EXTRACTO DE LA PÁGINA>
────────────────────

Una suerte pequeña, Claudia Piñeiro
Destino, abismo y amor verdadero
Un oxímoron: no deseo empezar hablando de las virtudes que son marca en
la literatura de Claudia Piñeiro al menos desde mi punto de vista, como por
ejemplo la dinámica de su narrativa, siempre atrapante desde la primera página;
la potencia de sus personajes (perfectamente definidos incluso dentro de las
ambigüedades que puedan presentar), con los cuales la mayor parte de la clase
media, media-alta podría identificarse; los exordios y las circunstancias, plausibles
de ser halladas a la vuelta de la esquina de cualquier “noticia de la semana”
y, por supuesto, el asombroso suspense narrativo, esa habilidad que tiene
Piñeiro para sembrar en los personajes de sus libros o en el lector tantas
interrogantes que, en lo sucesivo, van transformándose en tan satisfactorias,
inesperadas y atinadas respuestas: satisfactorias, inesperadas y atinadas
conclusiones, por no decir “desenlaces”.
Otro oxímoron: tampoco deseo explicar que he terminado por emprender la
escritura de esta opinión desde donde no quería.
Enseguida, sin pensarlo dos veces, fui al diccionario de la Real Academia
Española en busca de la definición de “suerte”; por conveniencia personal, de
todas las que surgen de la entrada, me quedé con la que transcribo a
continuación: “Encadenamiento de los sucesos, considerado como fortuito o
casual. Así lo ha querido la suerte”.
De esta manera pretendo abordar uno de los temas principales de Una suerte pequeña: la suerte, claro,
pero también las ideas de destino, de lo inevitable y del potencial (tan
presente en nuestro discurso diario cuando la culpa o la incertidumbre nos
gobiernan): “¿Y qué hubiera pasado si…?”.
Entonces, eso que en los grados más diversos nos sucede día a día y que
nos conduce a plantearnos cuestiones más bien existenciales, le sucede a Mary
Lohan en ese polo donde se condensan los momentos que determinan cómo
continuarán nuestras vidas de aquí en adelante.
Si no hubiera dicho: “Bajen
los seguros”.
Si ellos no los hubieran
bajado.
Si otro camino.
Si otro cine.
Algo que no ha sido tanto su culpa como su responsabilidad ocurre en la
vida del personaje principal de Una
suerte pequeña.
Eso que sucede en la vida de Mary Lohan, que bien podría llevar la
etiqueta de “accidente”, “fatalidad”, “desgracia”, entre otros sustantivos
abstractos que refieran a lo que sucede sin que nosotros lo hayamos deseado, se
nos va desvelando conforme avanza la trama mientras va tensándose la cuerda de
la catapulta que nos arrojará, en el “momento” preciso, el objeto que sabíamos
que se nos lanzaría, pero que será el que menos esperábamos. Porque Mary Lohan
huye; huye de su hogar, de su país, de su vida e incluso de su propio nombre, y
no sabemos por qué ha huido. E incluso cuando Piñeiro nos da a conocer, con una
herramienta literaria inmejorable, cuál fue el accidente que llevó a Marilé
Lauría (Mary Lohan) a escapar de todo lo que hasta el momento había sido un
presente envidiable para toda mujer que anhele una familia, un hogar y la
comodidad que todos buscamos como un refugio contra la felicidad (si bien
también contra la incertidumbre), pareciera que el motivo es insuficiente,
seguimos sin entender, llegamos a decepcionarnos por un instante, aunque
sepamos, por supuesto, que lo mejor está por venir, que apenas hemos mordido un
anzuelo. Fantástico.

────────────────────

DATOS REGISTRADOS>

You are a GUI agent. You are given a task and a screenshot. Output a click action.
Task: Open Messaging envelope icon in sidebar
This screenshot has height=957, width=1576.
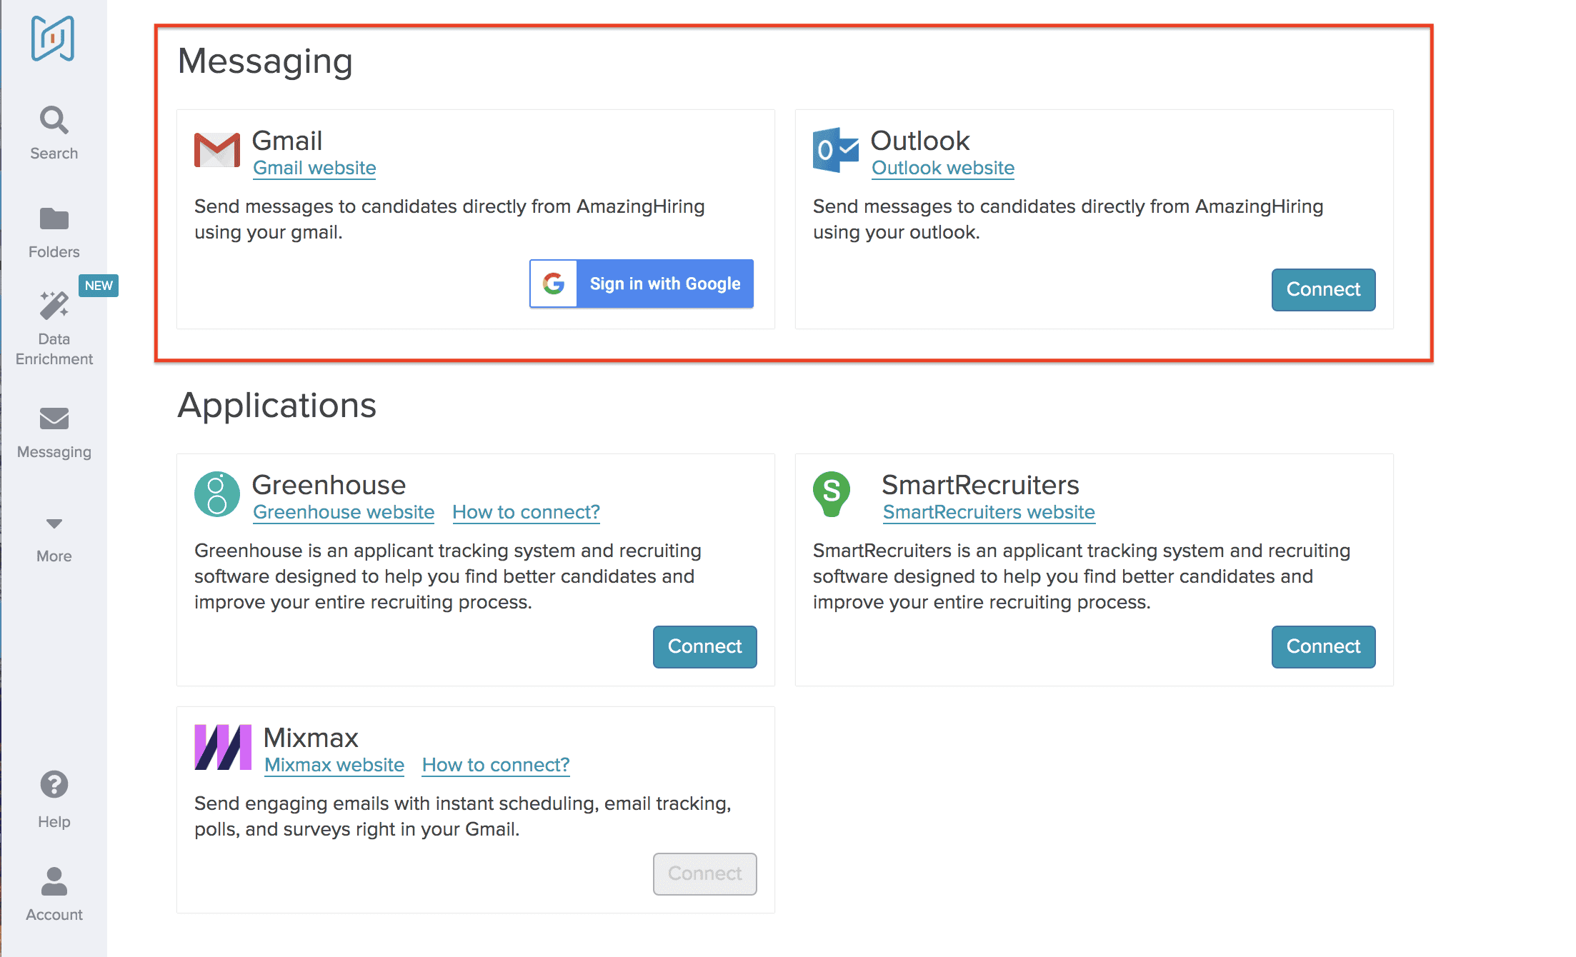click(x=54, y=419)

────────────────────

TAREA PLANTEADA 1> Resuma en menos palabras el párrafo de la reseña sobre Una suerte pequeña que comienza con «Eso que sucede en la vida de Mary Lohan». Conserve sus datos principales.
TAREA PLANTEADA 2> Prosiga la reseña sobre Una suerte pequeña a partir de su última frase.

RESPUESTA DEL EJERCICIO 1> Lo que le ocurre a Mary Lohan podría llamarse «accidente», «fatalidad» o «desgracia». Se revela a medida que avanza la trama y crece la tensión, hasta llegar a un golpe esperado pero sorprendente. Mary Lohan huye de su hogar, de su país, de su vida y hasta de su propio nombre, sin que se sepa por qué. Piñeiro acaba revelando el accidente que llevó a Marilé Lauría (Mary Lohan) a abandonar un presente envidiable. Aun así, el motivo parece insuficiente y el lector llega a decepcionarse por un instante, aunque sabe que lo mejor está por venir y que apenas ha mordido un anzuelo.

RESPUESTA DEL EJERCICIO 2>
La perfecta armonía que se da entre tiempo presente y lo que me atrevo a
denominar
flash backs nos sumerge en
otra cuestión: el abismo. El dolor intenso de Mary, la irreversibilidad de su
pasado (el accidente), la condena de su entorno (como excusa de los acusadores
para alimentar las propias frustraciones inherentes en lo que respecta a la competencia
social
),
la incertidumbre a propósito de qué habría pasado, a partir de su huida, con la
vida y por el corazón de aquel a quien más amaba.
Al respecto, he llegado a imaginar una balanza cuyos platos (uno que
representara su pasado y el otro, su presente y futuro) estuvieran unidos por
un conductor sobre el que oscilara una bolilla (el sentido de la vida de Mary);
así es que cuando puedo afirmar que el platillo que representa el pasado está
lleno, en tanto el otro se encuentra poco menos que vacío, la ley de gravedad
hablará por mí a la hora de especificar el porqué de su búsqueda. No por
decisión. Se da por una elemental cuestión de gravedad. Por algo grave. Más
grave incluso que su propia vida; más que su propia muerte.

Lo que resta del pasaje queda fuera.